Agricultural Biotechnology: African Doctor Says Biotechnology Could Help Feed the Hungry
Council for Biotechnology Information
Excerpt…
Pediatrician says "there is something insane about food aid rotting while people starve."
In September, starving people in the village of Monze, Zambia, looted storage sheds filled with thousands of tons of U.S. corn donated to help ease southern Africa’s worst food crisis in years.
Why were people who are literally starving denied access to food that could save their lives?
Because Zambia’s president considers the corn — some of which has been grown from biotech seeds — unsafe. He and other African leaders say anti-biotech activists told them the corn contains “poisons” that could harm people and “contaminate” native crops.
With more than 14 million people starving in Zambia and other African countries, the controversy over whether to accept food that is eaten everyday in the United States, Canada and other parts of the world has raised the ire of people like Dr. Michael Mbwille, a pediatrician from Tanzania and African editor of the Food Safety Network. The network is a nonprofit coalition based in Washington, D.C., that seeks ways to improve global food security.
“There is something insane about food aid rotting while people starve due to disinformation campaigns,” says Mbwille. “Death by starvation and the long-term costs of malnutrition have been deemed less offensive than hypothetical, unsubstantiated food safety ills.”
Zambia, which made its decision not to allow its citizens to eat U.S. corn final on October 29, is the only African country to reject food aid outright. So despite the fact that more than 2 million Zambians are starving after two years of drought, tons of donated grain are locked away in sheds like those in Monze.

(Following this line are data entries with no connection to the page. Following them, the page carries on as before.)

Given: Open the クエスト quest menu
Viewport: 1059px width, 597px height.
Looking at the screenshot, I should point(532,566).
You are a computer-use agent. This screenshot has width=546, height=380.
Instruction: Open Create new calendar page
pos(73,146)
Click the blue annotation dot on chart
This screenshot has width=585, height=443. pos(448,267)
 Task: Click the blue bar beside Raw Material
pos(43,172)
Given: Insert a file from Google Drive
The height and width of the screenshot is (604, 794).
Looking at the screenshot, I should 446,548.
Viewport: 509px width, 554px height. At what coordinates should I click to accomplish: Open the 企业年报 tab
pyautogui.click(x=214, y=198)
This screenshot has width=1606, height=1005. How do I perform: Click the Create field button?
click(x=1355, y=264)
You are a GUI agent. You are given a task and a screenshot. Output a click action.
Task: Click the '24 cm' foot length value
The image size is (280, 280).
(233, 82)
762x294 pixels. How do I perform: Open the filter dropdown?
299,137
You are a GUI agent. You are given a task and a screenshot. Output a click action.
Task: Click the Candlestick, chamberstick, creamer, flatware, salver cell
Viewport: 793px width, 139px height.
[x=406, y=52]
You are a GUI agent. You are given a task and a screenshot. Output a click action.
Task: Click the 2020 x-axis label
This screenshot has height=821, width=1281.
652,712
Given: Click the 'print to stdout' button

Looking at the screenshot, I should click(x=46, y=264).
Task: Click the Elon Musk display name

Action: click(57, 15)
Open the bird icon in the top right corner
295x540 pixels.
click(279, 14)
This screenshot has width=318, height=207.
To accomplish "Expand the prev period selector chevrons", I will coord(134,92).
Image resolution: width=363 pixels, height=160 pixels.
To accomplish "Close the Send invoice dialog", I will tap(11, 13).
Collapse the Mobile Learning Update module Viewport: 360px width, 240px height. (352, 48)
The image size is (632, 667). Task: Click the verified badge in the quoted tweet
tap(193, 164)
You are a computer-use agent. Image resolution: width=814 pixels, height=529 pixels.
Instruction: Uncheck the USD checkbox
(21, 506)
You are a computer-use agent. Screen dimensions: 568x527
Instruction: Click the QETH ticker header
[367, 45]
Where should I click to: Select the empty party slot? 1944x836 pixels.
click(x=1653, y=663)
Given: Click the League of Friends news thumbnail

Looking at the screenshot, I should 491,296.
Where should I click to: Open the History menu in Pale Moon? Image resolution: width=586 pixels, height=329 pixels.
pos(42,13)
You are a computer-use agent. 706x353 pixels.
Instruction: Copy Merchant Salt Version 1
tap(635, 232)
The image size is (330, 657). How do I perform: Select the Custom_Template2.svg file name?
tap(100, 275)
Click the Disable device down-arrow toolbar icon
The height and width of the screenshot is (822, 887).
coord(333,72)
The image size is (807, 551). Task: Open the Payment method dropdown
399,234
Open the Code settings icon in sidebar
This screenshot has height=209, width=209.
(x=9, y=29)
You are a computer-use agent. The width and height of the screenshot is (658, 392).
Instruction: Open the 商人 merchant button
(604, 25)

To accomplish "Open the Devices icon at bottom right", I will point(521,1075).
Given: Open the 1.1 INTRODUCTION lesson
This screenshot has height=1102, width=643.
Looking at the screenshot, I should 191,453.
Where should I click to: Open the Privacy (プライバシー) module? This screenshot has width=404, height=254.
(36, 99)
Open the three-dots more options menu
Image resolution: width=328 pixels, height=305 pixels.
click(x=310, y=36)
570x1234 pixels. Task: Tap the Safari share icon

Many biotech opponents who initially lobbied for Zambia’s decision now say they’ve changed their minds and would allow the U.S. grain into these countries to help alleviate the famine. But many still oppose giving African farmers access to biotechnology and argue that years of additional testing is needed to ensure the safety of biotech crops and foods.
A growing number of African farmers and African scientists disagree. They say the continent needs more than food aid to ease a famine; it needs tools like biotechnology to improve agricultural productivity so that fast-growing populations can see the same benefits realized by farmers and consumers elsewhere.
“Biotechnology is an essential tool, along with other methods, if Africa is to achieve food security,” says Mbwille.
In Zambia, the need is even more immediate. “Zambians are not asking for fancy things like wheat flour or apples, but mere maize to fill their stomachs,” says Petronella Chisanga, a Zambian civic leader and chair of the country’s Non-Governmental Organization’s Coordinating Committee. “Can somebody tell us what is wrong with eating the modified food?”